Por Marcial Gala
Una buena novela se compone sobre todo de muchos silencios, silencios que suelen tener la contundencia de las palabras más elaboradas, pero narrar así es peligroso porque el autor no sólo va en busca de la palabra exacta, sino que necesita arrancarse tiras de su piel; en resumen, convertir a la propia vida en material literario puede ser una de las mayores pruebas que ha de enfrentar el escritor.

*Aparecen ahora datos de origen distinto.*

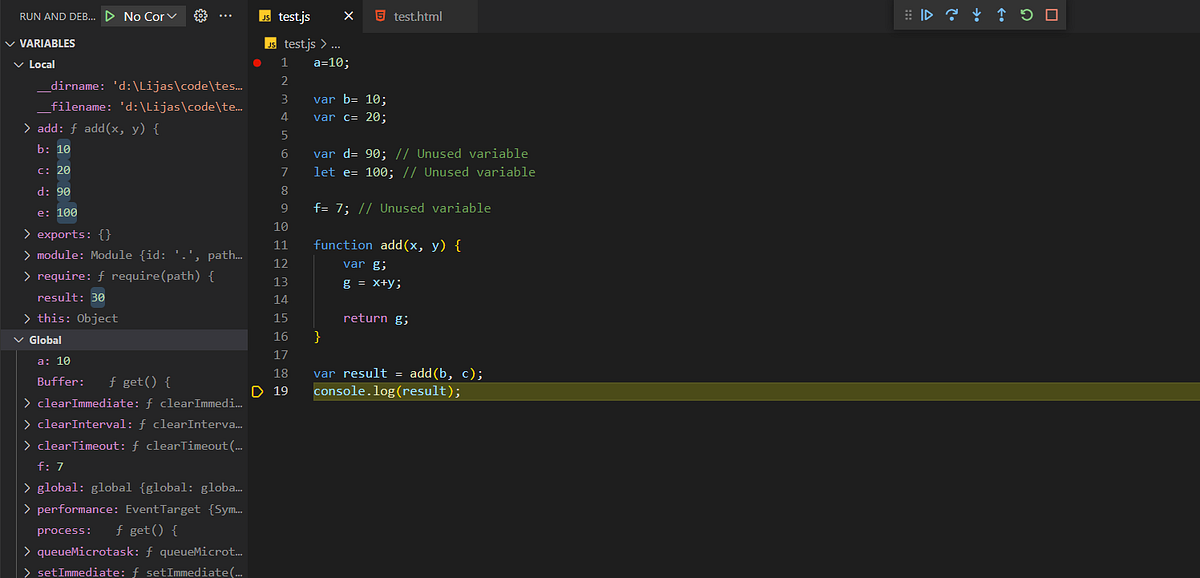Click the Step Over icon

pyautogui.click(x=951, y=14)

Leyendo la novela de Laura Massolo me viene a la mente un verso de Borges “como el caballo muerto que la marea inflige a la playa” y es que la novela es un retorno a esa etapa bisagra del ser argentino, los años 70. Ese eterno retorno del que nos habla Nietzsche y que tan caro era para Borges está presente en la novela. En una especie de fijeza lezamiana los personajes vuelven a encontrarse porque es imposible escapar de uno mismo. Como decíamos ayer, dice Fray Luis de León luego de cinco largos años en las ergástulas de su España de conventos e intolerancia, y Josefina y el doctor Baldini vuelven a encontrarse o quedan “fijos” en esa mañana de tormenta, y en tanto la Argentina transcurre, se torna una nación adulta, empieza a caminar intentando ser otra que es una de las maneras más pulidas de seguir siendo el mismo. Es preciso que todo cambie para que nada cambie, dice Lampedusa en el Gatopardo y los personajes de Nadie necesita otra novela cambian constantemente como Argentina y como el mundo.
Uno de los grandes logros de la novela está en su estilo, donde la palabra más sencilla se convierte en un hallazgo, una joya. La estructura circular contribuye a mantener la tensión narrativa de una manera muy eficaz.
Leer «Nadie necesita otra novela», nos lleva a preguntarnos otra vez ¿Quiénes somos?